All Saints' Church in 2005
Location
Grid reference: TF021673
Location: 53°11’40"N, 0°28’18"W
Data
Population: 4,019  (2001)
Post town: Lincoln
Postcode: LN4
Dialling code: 01522
Local Government
Council: North Kesteven
Parliamentary
constituency:
Sleaford and
North Hykeham

Branston is a large village in Kesteven, the south-western part of Lincolnshire. The village is situated approximately four miles south-east of the city and county town of Lincoln on the B1188 road to Sleaford. It is the principal settlement in the wider civil parish of ‘Branston and Mere’, which had a population 4,019 at the 2001 census.

The 'Bran' in 'Branston' may refer to a leader with the Norse name 'Brandr',[1] in which case the name was likely coined during the Danelaw in the 9th-11th centuries, or it could be from the Old English burna for 'stream' (giving us the words bourne and burn).[2]

History

Waterwheel on the beck
Victorian water pump on Waterwheel Lane

Neolithic and Bronze Age axes have been found in the village, including ten Bronze Age axes in the grounds of Branston Hall in 1906.[3] Evidence has also been found of a Roman villa or villa farm near Folly Lane: a Roman memorial stone, part of a statue, a bronze candlestick and pottery fragments.[4][5][6][7] The inscription on the Roman memorial stone is incomplete but has been translated as 'In this estate (lie the bones of) Aurelia Concessa, a very pure girl'.[4]

In the Domesday Book the manor is listed as Branztune or Branztone.[8] After the Norman Conquest, land in Branston was passed from Haminc (Hemming, Thegn of Blankney) to Walter de Aincurt (a Norman Baron and kinsman of Remigius de Fécamp).[9] In 1219 the De Aincurt estate passed from Oliver De Aincurt to his wife Amabila Camville, who remarried to Henry Le Eueske.[10][11]

The 1086 Domesday Book records a village population of 350, a figure which stayed relatively stable until the 19th century.

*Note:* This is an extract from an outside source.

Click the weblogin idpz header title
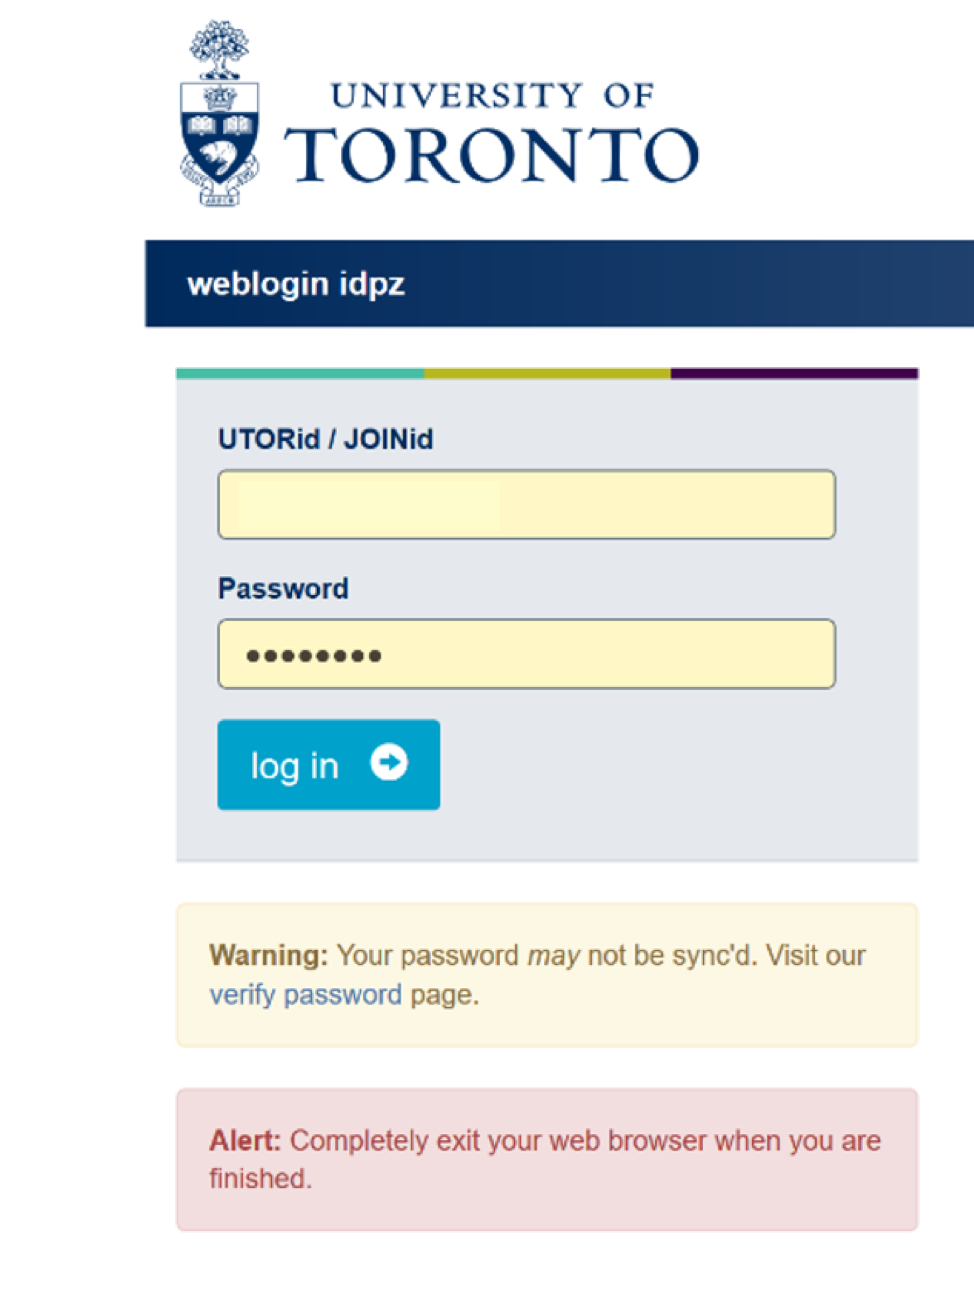Viewport: 974px width, 1310px height. click(x=296, y=284)
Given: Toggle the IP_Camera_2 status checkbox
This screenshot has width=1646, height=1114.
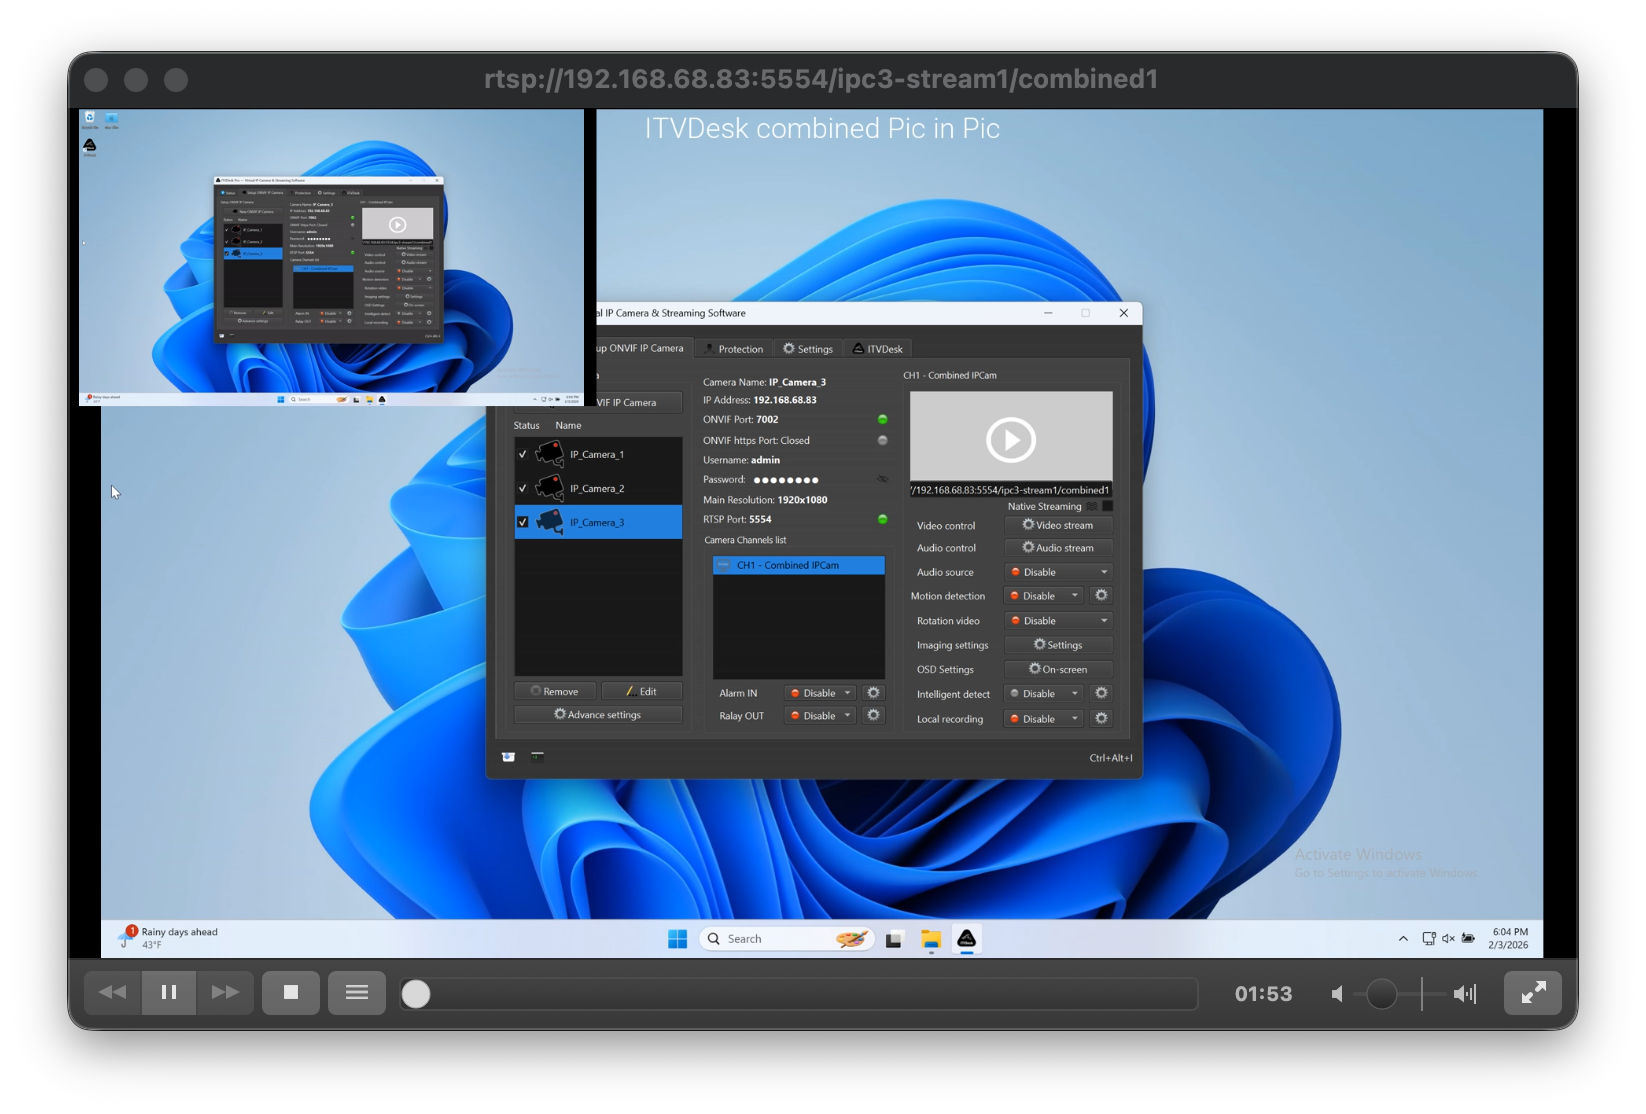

In the 19th century the population almost tripled, rising to 1,216 in 1901.[1] In the 20th century the population trebled again, to exceed 4,000.

Farming in Branston followed an open-field system, with commons for grazing, until Enclosure in 1765.[12]

The character of the village changed much over the second half of the 20th century but Branston has retained much of its historic centre, where the majority of buildings are constructed from local limestone.[13][14]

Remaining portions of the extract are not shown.